## ACTIVITY
Reproduce each record below in full, word for word, without images.

[Opening DATA SUPPLIED section]

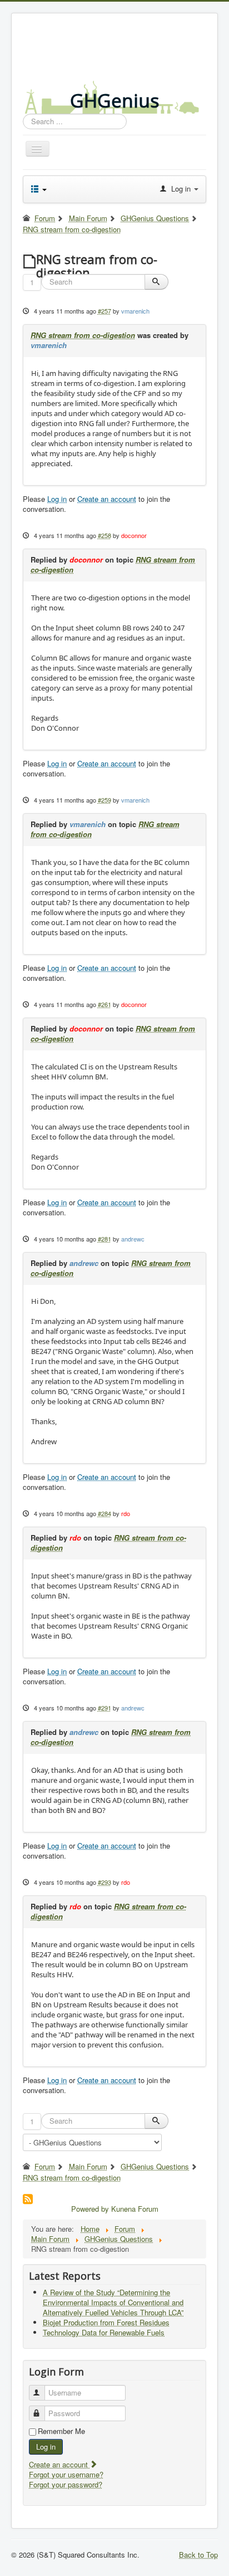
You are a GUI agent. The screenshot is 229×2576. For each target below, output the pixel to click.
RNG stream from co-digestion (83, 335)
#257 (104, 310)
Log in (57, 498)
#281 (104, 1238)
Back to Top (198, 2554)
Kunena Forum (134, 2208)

[Closing DATA SUPPLIED section]

## ANSWER FOR THE TASK
You are a GUI agent. The screenshot is 229×2576. For each target below, output the pixel to click.
RNG stream from co-digestion (83, 335)
#257 (104, 310)
Log in (57, 498)
#281 (104, 1238)
Back to Top (198, 2554)
Kunena Forum (134, 2208)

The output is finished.